[Items from a data source]
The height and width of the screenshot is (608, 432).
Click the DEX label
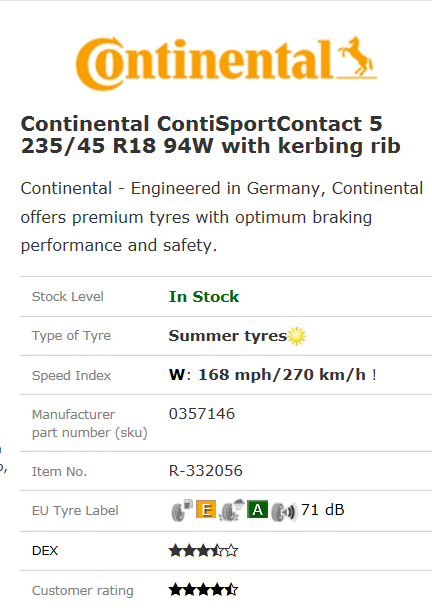pyautogui.click(x=45, y=551)
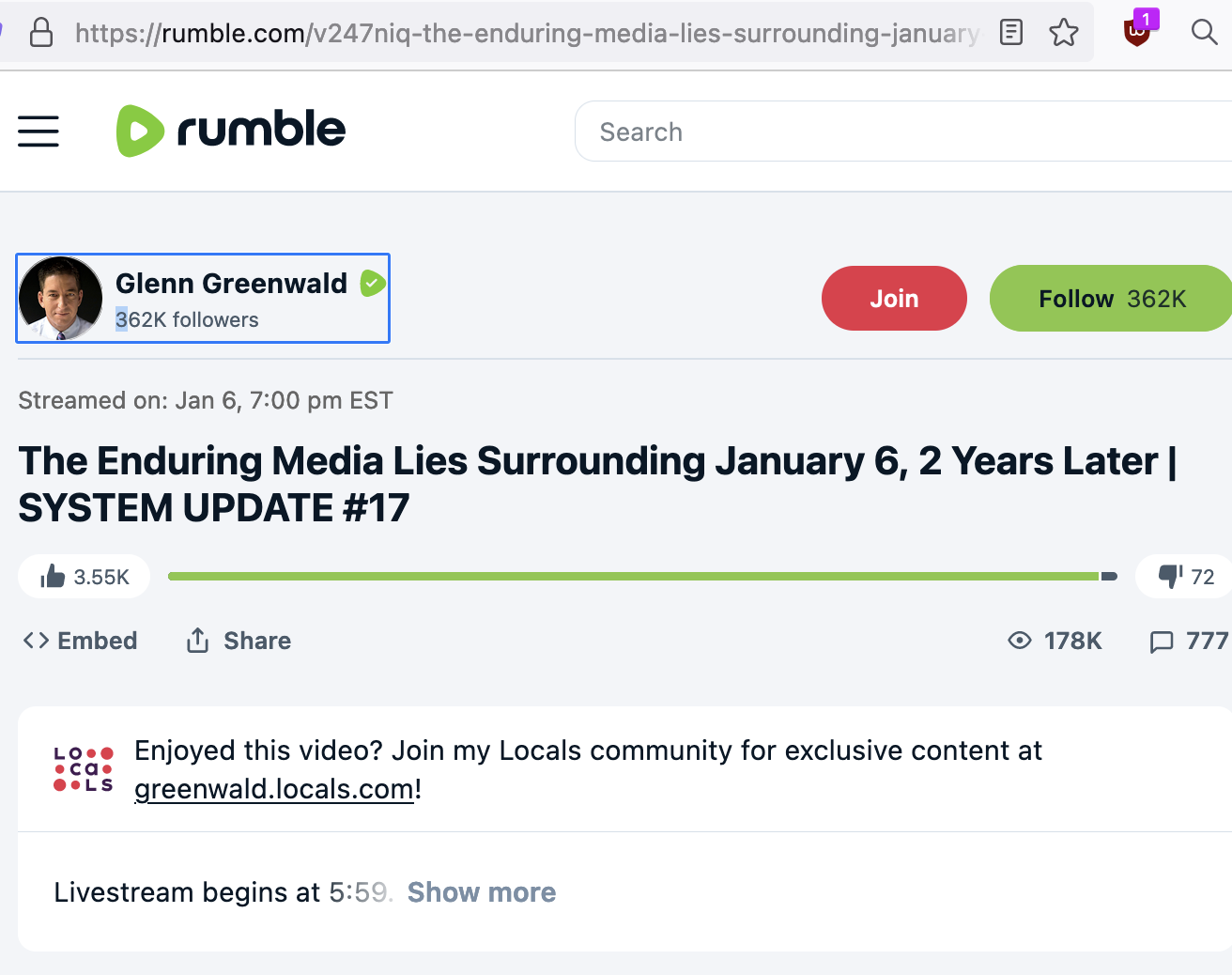Click the green verified badge
The height and width of the screenshot is (975, 1232).
(x=373, y=283)
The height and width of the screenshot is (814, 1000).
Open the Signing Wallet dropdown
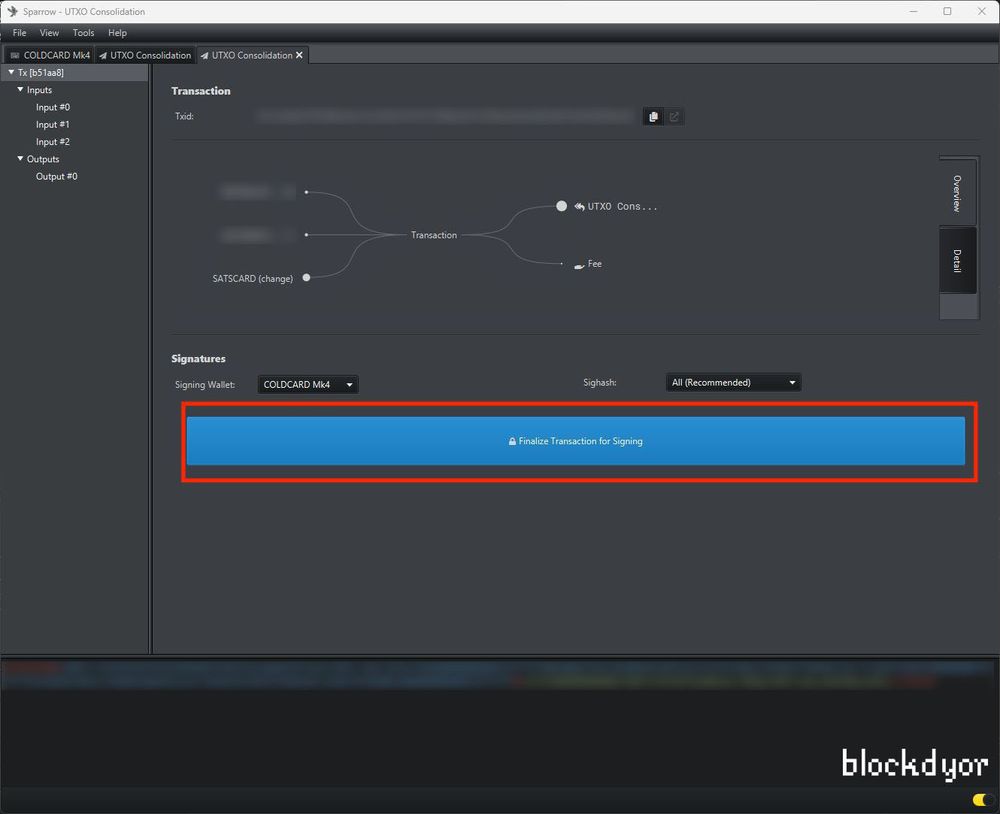tap(308, 385)
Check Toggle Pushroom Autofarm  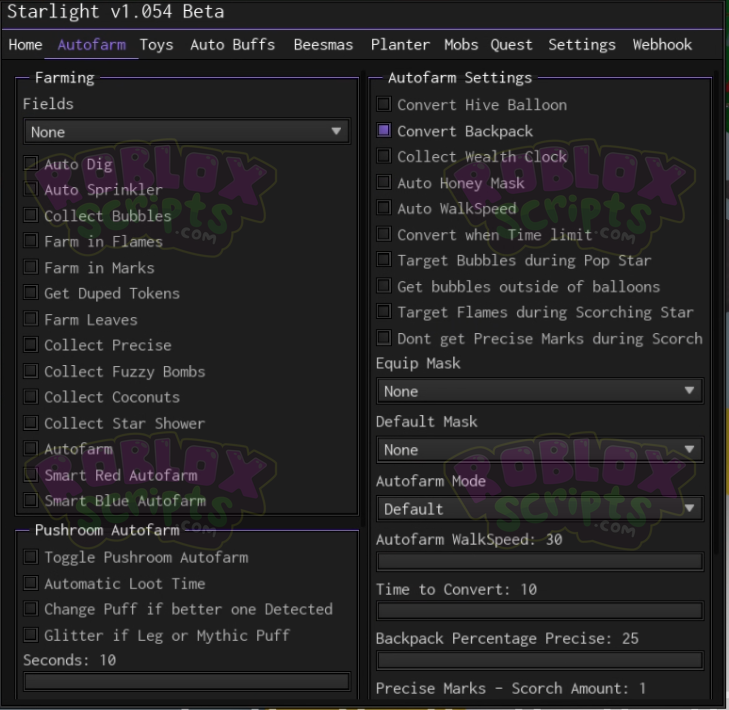[32, 558]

TASK REQUIREMENTS — Repeat word for word the lines above, from the first entry through the line containing "The height and width of the screenshot is (814, 1000).", with both ends kept and the pictures dropped.

SOLVED PROBLEM —
The height and width of the screenshot is (608, 432).
Click the DEX label
pyautogui.click(x=45, y=551)
Click the green verified badge
The height and width of the screenshot is (975, 1232).
(x=373, y=283)
The height and width of the screenshot is (814, 1000).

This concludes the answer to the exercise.